Grossi to Visit Iran Soon
Grossi to Visit Iran Soon

Director General of the International Atomic Energy Agency Rafael Grossi is expected to visit Iran soon and will meet the country’s top nuclear chief as well as the foreign minister, according to a senior diplomat.
“Grossi has been invited to travel to Tehran and a date has been suggested for his trip … we are waiting for his response,” Foreign Ministry Spokesman Saeed Khatibzadeh said in a regular press briefing on Monday, ISNA reported.
If he agrees to Iran’s proposed date, he will meet not only the head of the Atomic Energy Organization of Iran Mohammad Eslami, but also Foreign Minister Hossein Amir-Abdollahian, according to the spokesman.    
He said the IAEA head has close relations with both the AEOI and Iran’s Embassy in Vienna, Austria.
“Technical ties between Iran and the agency are on a very good course as always,” he said, adding that these relations must be allowed to run their normal course.
Grossi, who was hoping to visit Iran once again as agreed during his September trip, expressed disappointment on Friday that no invitation had been made.
He said it was astonishing that he has had no contact with the new Iranian government since it took office, except for “technical conversations” with Iran’s new atomic energy chief Mohamed Eslami.
“There’s a long list of things we need to discuss,” he had said, according to AFP.  
The IAEA has been trying to resolve several issues with Iran, including restrictions on its inspections activity.
Iran limited the agency’s monitoring of its facilities in February as part of countermeasures against the United States’ withdrawal from the 2015 nuclear deal and its reimposition of sweeping sanctions.  
Grossi negotiated a last-minute compromise to keep cameras recording at key nuclear sites in Iran, temporarily forgoing examination of their footage until a possible removal of US sanctions.

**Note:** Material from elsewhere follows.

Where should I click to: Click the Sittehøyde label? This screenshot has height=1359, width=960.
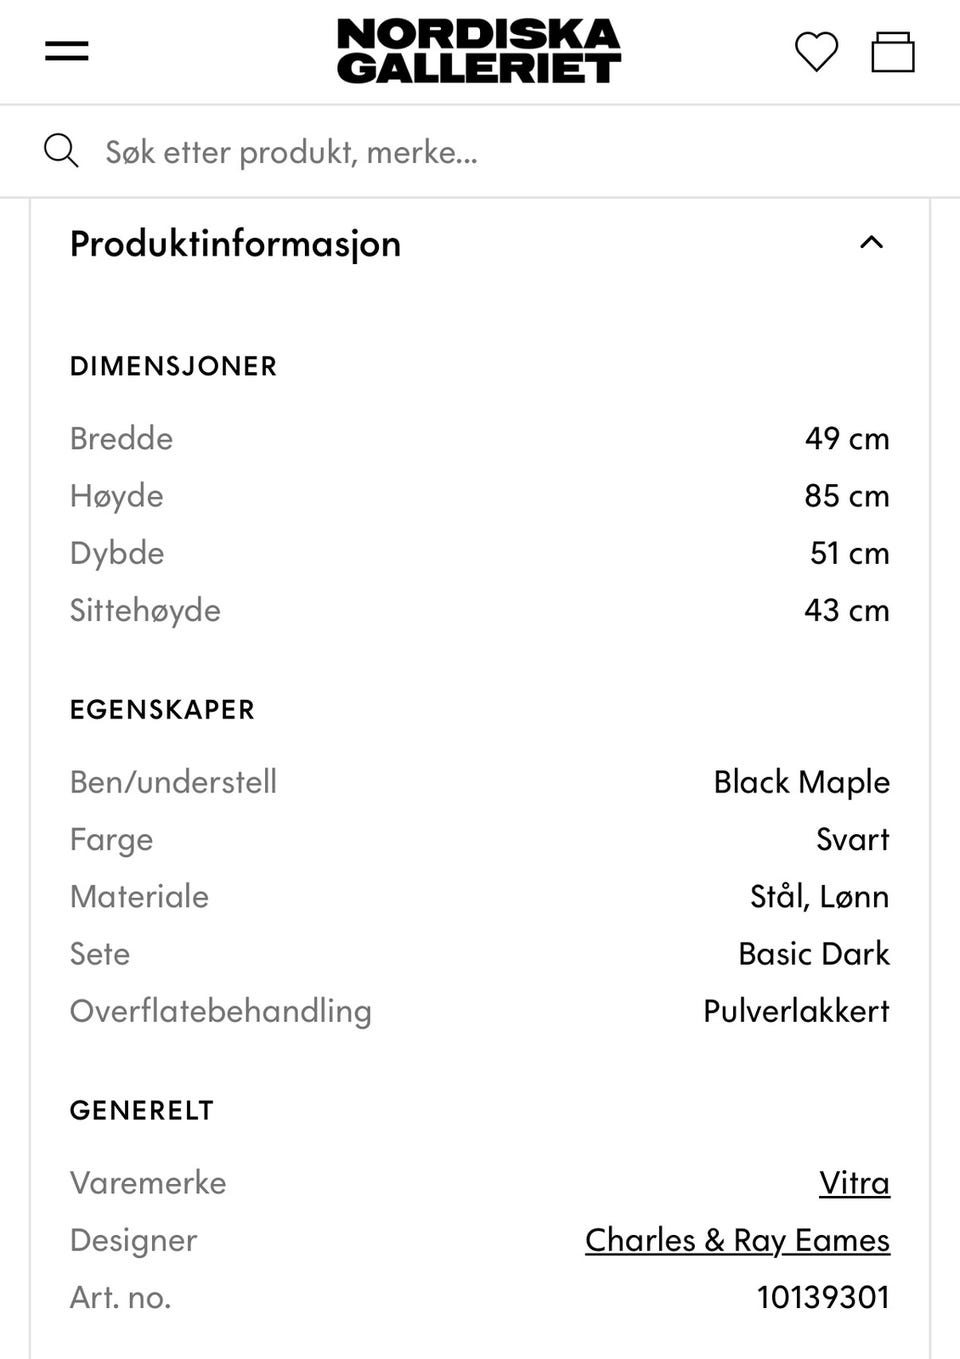145,610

He traveled to Iran in September for technical consultations about the IAEA’s access to its monitoring equipment, but agreed that he would be returning to carry on with the discussions, potentially centering on political aspects.

Outstanding Issues

As a result of September talks, the agency was able to service cameras and replace memory cards at all sites in Iran, aside from the TESA Karaj complex.
The workshop in Karaj makes components for centrifuges, but was hit by apparent sabotage in June in which one of four IAEA cameras there was destroyed.

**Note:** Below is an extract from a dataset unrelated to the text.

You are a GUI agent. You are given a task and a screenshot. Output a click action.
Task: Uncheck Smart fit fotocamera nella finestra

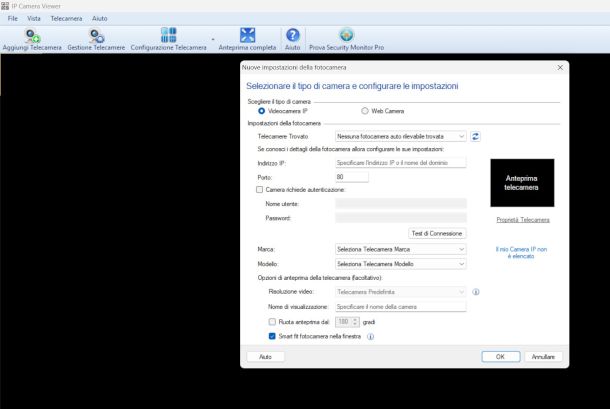coord(272,337)
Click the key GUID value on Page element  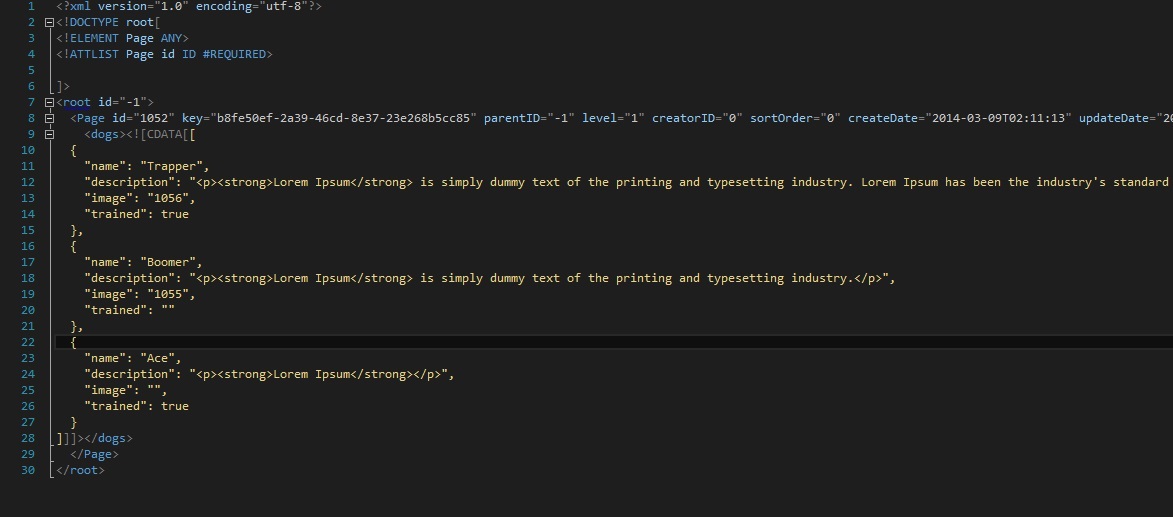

Iran blames the sabotage on Israel, demanding condemnation by the international community and the IAEA.
Another outstanding issue between the agency and Iran relates to questions the agency has about uranium traces allegedly found at several old sites.

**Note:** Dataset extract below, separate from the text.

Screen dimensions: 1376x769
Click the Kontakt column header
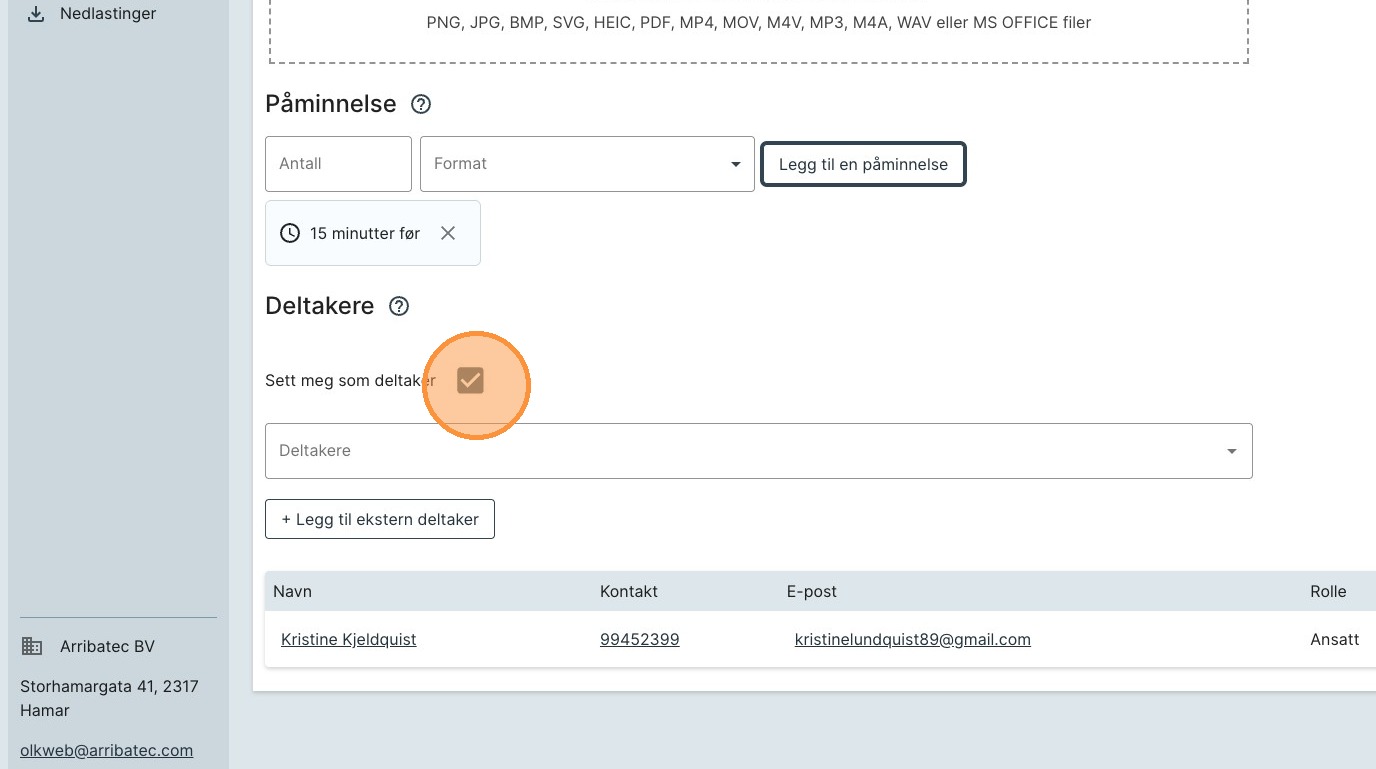pyautogui.click(x=628, y=591)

The IAEA says Iran’s explanations have not been satisfactory so far.
Grossi was hoping to travel to Tehran before the next meeting of the IAEA’s Board of Governors starts on Nov 22, where discussion on those issues could lead to a resolution critical of Iran.
Such censure motion could negatively affect the progress of talks on the revival of Iran’s nuclear deal, known as the Joint Comprehensive Plan of Action.
The negotiations aim to bring both the US and Iran back to full compliance and are set to restart on Nov. 29, after a five-month pause due to a change of government in Iran.